금융 분야도 마찬가지입니다. 금융거래 데이터와 고객 개인정보는 엄격한 데이터 현지화 규정의 적용을 받습니다. 특히 내부 시스템에서 실시간으로 이상 거래를 탐지하거나 리스크를 평가해야 하는 경우, 클라우드를 경유하는 과정에서 발생하는 지연과 보안 리스크는 현장에서 받아들이기 어렵습니다. TurboQuant 같은 경량화 기술이 성숙해질수록, 금융 기관이 자체 인프라 안에서 고성능 AI를 직접 운영하는 프라이빗 AI 환경이 현실적인 선택지로 떠오르게 됩니다.

이처럼 TurboQuant는 단순한 압축 기술을 넘어, AI 접근성을 확장하는 인프라 전환의 핵심 기반 기술로 자리매김하고 있습니다. AI를 쓰고 싶지만 데이터 보안 문제로 클라우드를 선택하기 어려웠던 산업에게, 이 기술은 새로운 선택지를 열어줍니다.

 

엔터프라이즈 AI 전환에서 인프라 전략이 중요한 이유

 

TurboQuant의 등장은 기업이 AI를 도입할 때 인프라 전략을 어떻게 설계할 것인지에 대한 시사점도 줍니다. AI 모델의 성능만큼이나 그것을 어디서, 어떻게 실행할 것인지가 비즈니스 성과와 직결되는 시대가 되었습니다.

클라우드 중심의 AI 인프라는 유연성과 확장성에서 여전히 강점을 가지지만, 데이터 보안, 응답 지연, 비용 구조 등의 측면에서 산업별로 최적 선택이 달라집니다. 온프레미스, 엣지, 하이브리드 클라우드 등 다양한 구성 방식을 AI 활용 목적에 맞게 설계하는 역량이 엔터프라이즈 AI 전환의 실질적인 경쟁력이 됩니다.
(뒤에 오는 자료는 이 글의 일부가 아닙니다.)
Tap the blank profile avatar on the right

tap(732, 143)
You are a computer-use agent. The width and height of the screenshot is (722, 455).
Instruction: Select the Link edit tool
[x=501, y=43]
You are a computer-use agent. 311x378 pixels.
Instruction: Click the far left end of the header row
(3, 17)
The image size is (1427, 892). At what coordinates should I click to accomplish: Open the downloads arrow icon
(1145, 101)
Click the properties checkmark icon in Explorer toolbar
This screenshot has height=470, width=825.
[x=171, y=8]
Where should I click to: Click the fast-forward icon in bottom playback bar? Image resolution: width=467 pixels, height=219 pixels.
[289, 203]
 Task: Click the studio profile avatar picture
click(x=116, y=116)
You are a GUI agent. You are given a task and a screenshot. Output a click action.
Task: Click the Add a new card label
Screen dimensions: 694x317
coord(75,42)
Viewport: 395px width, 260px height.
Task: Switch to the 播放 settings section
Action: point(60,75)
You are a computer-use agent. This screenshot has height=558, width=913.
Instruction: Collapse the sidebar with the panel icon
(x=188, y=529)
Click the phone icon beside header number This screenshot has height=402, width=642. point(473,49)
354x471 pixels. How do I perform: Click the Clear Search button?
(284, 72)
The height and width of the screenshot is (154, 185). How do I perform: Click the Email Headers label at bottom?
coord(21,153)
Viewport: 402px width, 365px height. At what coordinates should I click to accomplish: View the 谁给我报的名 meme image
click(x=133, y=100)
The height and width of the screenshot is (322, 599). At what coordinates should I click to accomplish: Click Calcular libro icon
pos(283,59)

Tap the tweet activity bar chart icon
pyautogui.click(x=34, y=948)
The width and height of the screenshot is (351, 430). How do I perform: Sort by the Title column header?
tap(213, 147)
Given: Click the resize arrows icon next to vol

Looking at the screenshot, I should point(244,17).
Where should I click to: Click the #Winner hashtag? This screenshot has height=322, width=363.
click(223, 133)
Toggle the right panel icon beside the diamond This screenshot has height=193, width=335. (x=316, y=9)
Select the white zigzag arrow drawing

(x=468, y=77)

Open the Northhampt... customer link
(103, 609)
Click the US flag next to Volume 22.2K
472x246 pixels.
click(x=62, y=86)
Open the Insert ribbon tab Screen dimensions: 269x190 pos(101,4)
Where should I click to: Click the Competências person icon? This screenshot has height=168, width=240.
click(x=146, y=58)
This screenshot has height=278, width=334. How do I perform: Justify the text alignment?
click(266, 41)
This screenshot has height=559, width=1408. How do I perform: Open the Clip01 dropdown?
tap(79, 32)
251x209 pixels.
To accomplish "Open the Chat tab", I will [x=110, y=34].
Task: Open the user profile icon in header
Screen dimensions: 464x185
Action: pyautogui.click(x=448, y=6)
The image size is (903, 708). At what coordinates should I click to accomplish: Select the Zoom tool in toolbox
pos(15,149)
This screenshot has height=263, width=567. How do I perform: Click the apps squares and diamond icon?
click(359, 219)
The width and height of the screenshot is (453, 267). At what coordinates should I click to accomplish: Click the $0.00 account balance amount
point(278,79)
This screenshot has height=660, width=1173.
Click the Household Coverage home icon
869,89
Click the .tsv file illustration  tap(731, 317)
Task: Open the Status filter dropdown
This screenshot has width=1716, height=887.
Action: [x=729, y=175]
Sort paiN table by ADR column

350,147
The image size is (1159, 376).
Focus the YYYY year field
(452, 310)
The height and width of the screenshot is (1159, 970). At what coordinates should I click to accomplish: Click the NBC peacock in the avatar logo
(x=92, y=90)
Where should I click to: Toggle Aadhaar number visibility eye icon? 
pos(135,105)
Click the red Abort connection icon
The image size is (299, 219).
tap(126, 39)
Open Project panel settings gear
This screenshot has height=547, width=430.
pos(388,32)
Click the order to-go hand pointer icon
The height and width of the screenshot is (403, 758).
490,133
SK AX는 기업 환경에 맞는 AI 인프라 아키텍처 설계와 클라우드 전환 전략 수립을 지원합니다. AI 기술의 진화가 빠르게 인프라 선택지를 바꿔가는 환경에서, 기술 변화를 비즈니스 맥락으로 연결하는 파트너를 만나 보세요.

 

[FAQ]

 

Q1. TurboQuant는 기존 AI 압축 기술(양자화)과 어떤 점이 다른가요?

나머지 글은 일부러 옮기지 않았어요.